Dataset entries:
::::::::::
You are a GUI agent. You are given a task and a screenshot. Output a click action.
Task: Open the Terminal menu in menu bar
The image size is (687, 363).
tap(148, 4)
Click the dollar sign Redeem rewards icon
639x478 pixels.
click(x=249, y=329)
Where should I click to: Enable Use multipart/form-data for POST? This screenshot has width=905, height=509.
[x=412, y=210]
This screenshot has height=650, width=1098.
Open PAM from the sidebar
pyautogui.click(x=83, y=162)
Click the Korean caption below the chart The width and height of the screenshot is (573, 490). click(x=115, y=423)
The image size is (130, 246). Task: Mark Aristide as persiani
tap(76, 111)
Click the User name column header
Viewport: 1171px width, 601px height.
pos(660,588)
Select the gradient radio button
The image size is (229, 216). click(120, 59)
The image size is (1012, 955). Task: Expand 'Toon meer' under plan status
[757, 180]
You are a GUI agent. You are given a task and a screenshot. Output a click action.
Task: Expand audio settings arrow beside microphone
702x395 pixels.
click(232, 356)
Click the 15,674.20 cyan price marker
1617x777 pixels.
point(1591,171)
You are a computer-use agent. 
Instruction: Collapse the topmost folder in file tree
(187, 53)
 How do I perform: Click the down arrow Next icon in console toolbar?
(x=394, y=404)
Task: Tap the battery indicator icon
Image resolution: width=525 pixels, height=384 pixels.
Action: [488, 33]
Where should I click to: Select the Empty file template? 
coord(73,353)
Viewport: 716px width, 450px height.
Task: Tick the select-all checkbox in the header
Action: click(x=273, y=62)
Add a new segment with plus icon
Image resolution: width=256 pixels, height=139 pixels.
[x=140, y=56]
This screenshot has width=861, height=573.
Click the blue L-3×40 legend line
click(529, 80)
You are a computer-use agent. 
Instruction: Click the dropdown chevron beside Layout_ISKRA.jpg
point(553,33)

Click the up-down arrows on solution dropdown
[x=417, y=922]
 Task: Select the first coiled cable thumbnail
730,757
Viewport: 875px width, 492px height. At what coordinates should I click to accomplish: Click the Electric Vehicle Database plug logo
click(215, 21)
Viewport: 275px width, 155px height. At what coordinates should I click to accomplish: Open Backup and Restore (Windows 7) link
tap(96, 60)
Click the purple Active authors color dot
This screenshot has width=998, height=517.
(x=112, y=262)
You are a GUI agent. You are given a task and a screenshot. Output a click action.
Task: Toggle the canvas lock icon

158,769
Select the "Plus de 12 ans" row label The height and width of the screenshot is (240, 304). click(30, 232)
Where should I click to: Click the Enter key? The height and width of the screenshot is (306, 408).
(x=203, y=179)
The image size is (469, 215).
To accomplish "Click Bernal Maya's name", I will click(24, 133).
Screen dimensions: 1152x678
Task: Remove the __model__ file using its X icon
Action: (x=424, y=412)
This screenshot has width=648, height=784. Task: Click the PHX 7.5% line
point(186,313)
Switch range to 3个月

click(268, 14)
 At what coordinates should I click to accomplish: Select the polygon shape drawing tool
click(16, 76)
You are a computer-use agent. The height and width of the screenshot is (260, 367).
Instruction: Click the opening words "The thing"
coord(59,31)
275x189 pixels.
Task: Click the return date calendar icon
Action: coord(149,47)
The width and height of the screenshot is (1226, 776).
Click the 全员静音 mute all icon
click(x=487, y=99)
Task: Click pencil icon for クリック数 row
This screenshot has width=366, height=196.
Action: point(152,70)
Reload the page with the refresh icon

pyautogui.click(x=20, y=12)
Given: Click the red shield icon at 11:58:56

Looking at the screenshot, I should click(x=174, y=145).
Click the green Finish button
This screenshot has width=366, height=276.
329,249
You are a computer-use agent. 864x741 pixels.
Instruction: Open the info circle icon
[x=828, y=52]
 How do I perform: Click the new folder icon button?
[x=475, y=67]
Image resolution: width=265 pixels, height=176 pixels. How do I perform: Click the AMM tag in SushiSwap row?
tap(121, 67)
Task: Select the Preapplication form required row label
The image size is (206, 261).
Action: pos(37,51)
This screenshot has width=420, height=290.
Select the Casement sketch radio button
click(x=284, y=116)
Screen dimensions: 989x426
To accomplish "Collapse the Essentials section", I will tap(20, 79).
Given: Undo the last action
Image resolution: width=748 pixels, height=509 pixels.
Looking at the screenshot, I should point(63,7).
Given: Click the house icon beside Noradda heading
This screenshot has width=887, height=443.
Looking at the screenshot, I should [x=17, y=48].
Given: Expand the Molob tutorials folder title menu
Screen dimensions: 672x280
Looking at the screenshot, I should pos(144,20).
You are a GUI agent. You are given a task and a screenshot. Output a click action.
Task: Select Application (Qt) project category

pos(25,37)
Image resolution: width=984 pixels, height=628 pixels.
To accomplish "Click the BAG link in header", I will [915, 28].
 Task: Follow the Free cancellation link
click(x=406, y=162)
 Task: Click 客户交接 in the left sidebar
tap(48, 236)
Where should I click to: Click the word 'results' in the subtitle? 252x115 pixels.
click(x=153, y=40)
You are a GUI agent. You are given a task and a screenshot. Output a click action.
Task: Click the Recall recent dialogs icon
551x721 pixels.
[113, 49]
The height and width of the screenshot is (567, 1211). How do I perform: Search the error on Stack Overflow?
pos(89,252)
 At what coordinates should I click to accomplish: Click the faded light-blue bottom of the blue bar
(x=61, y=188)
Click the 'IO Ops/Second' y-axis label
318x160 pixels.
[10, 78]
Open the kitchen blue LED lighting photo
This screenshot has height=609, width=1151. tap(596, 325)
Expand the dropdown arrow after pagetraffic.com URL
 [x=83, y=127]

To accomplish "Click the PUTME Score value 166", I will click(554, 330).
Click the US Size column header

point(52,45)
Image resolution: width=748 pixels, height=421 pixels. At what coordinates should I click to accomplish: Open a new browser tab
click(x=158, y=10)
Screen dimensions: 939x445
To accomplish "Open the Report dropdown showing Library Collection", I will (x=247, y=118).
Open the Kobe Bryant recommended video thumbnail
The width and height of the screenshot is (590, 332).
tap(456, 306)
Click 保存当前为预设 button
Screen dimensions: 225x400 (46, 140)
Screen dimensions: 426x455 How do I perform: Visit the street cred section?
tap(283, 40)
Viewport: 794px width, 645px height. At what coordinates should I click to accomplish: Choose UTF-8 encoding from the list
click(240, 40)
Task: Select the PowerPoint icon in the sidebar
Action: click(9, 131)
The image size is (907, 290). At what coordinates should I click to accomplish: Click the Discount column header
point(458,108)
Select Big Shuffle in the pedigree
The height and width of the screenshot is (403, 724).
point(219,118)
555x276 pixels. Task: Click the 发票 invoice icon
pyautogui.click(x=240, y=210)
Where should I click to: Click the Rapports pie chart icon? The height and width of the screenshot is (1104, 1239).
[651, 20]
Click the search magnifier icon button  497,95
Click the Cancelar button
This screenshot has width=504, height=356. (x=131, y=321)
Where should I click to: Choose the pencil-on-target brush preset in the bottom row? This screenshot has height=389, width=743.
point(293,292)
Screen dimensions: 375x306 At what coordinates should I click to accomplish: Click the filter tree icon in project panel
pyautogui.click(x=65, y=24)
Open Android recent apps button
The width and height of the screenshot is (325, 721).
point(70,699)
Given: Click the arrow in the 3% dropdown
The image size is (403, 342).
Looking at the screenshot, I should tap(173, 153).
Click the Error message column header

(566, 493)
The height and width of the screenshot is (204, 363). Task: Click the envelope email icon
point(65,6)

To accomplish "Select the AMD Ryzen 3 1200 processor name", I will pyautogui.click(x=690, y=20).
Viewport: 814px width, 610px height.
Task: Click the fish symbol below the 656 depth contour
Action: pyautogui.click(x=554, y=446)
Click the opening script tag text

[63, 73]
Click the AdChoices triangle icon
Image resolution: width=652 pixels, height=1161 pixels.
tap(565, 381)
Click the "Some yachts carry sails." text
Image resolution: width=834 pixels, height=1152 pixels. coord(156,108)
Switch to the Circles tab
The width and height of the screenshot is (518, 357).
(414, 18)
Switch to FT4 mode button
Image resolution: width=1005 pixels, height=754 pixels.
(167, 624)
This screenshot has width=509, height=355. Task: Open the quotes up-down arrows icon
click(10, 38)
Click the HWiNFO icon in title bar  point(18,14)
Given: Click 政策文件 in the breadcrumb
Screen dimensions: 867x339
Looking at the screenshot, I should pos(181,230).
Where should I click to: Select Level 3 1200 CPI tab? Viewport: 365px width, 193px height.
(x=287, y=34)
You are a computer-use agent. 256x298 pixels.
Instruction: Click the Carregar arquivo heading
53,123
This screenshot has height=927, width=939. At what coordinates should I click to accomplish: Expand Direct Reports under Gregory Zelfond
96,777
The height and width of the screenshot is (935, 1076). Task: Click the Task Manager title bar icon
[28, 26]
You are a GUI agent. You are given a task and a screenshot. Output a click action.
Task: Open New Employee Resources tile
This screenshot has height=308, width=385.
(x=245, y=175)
::::::::::
The problem: Search the data for the string "menu". List each line that has it.

Completed exercise:
Task: Open the Terminal menu in menu bar
Given: Expand the Molob tutorials folder title menu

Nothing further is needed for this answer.